- Department / Institute
- Physics Department / Chair of Hybrid Nanosystems
- Subject area
- Experimental Physics / Nanophotonics
- Name of supervisor
- Prof. Dr. Leonardo de Souza Menezes
- Number of open positions
- Project title
- Optical thermometry on nanoscale
- Language requirements
- Fluency in English
- Academic requirements
- 4-year Bachelor's plus Master's degree; good knowledge in materials characterization, linear and nonlinear optical spectroscopy, and in theoretical/computational modelling of dynamical systems.
- Study model
- Full doctoral study model: 48 months
Thermal effects manifest themselves in condensed matter systems in a variety of ways, from the simple deposition of energy in a material due to light absorption, leading to local heating and temperature increase, to the opposite effect, where phonon-assisted light absorption leads to material’s cooling. The first kind of process can be exploited for detecting nanoparticles with sub 10 nm sizes in diffraction limited optical systems, while the second is used for laser cooling of solids. There are in between a myriad of thermal processes and different ways to exploit and apply them. Rare-earth ions in solid state matrices are often used for obtaining frequency down- and upconversion of incident radiation allowing, among other things, to operate sensors for many physical quantities.

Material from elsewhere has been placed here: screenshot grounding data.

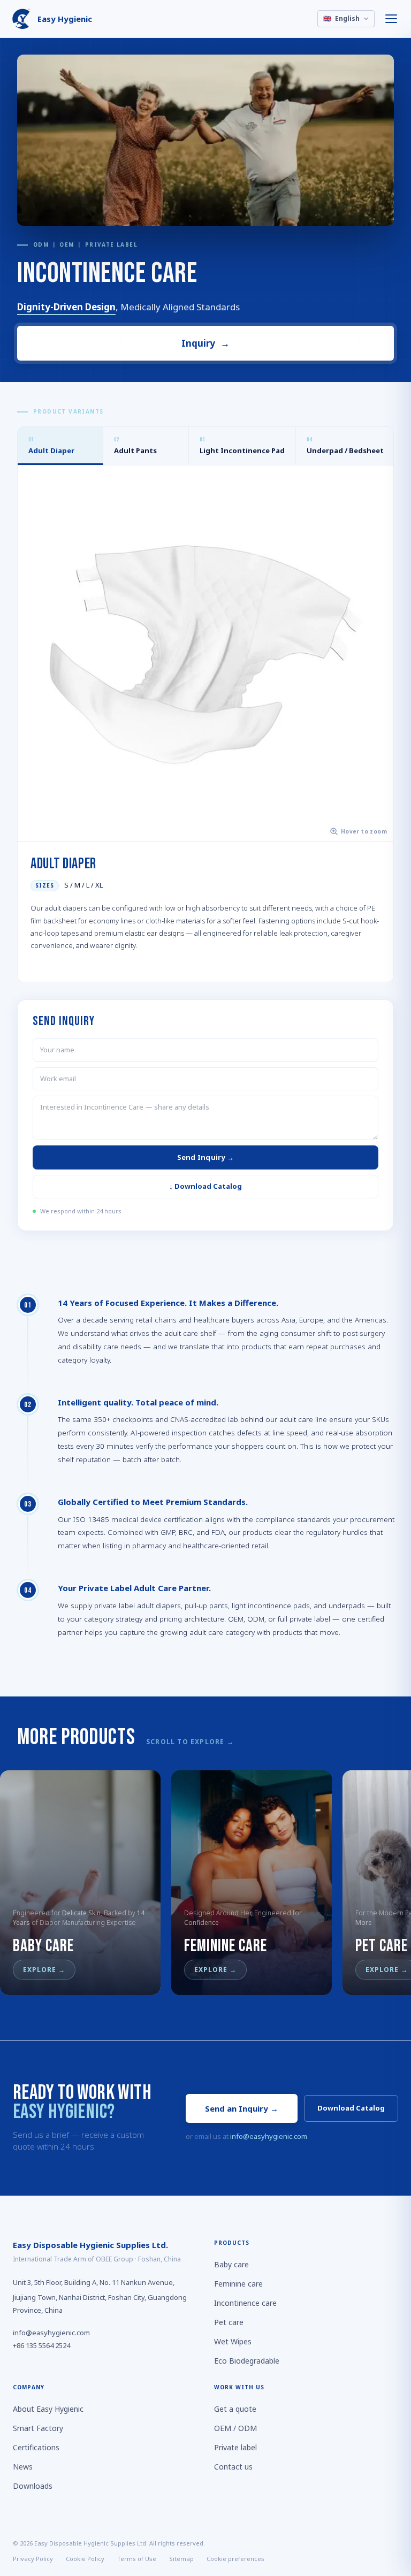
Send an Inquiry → (241, 2108)
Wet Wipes (233, 2341)
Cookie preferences (235, 2558)
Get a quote (235, 2409)
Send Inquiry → (205, 1156)
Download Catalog (351, 2108)
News (23, 2467)
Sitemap (181, 2558)
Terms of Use (136, 2558)
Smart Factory (38, 2428)
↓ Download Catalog (205, 1186)
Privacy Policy (33, 2558)
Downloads (32, 2486)
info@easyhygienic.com (268, 2136)
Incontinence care (245, 2303)
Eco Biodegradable (246, 2361)
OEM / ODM (235, 2428)
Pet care (228, 2322)
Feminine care (238, 2284)
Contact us (233, 2467)
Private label (235, 2447)
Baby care (231, 2264)
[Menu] (391, 18)
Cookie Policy (85, 2558)
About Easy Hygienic (48, 2409)
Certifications (36, 2447)
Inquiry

In this project, we focus on investigating how thermal effects in rare-earth doped materials can be used for making thermometers in micro and nanoscopic scales down to the single nanoparticle level and the basic physical mechanisms governing the behavior of these nanothermometers, as well as for getting information about the materials in which these rare-earth ions are embedded and for getting thermal information in biological systems.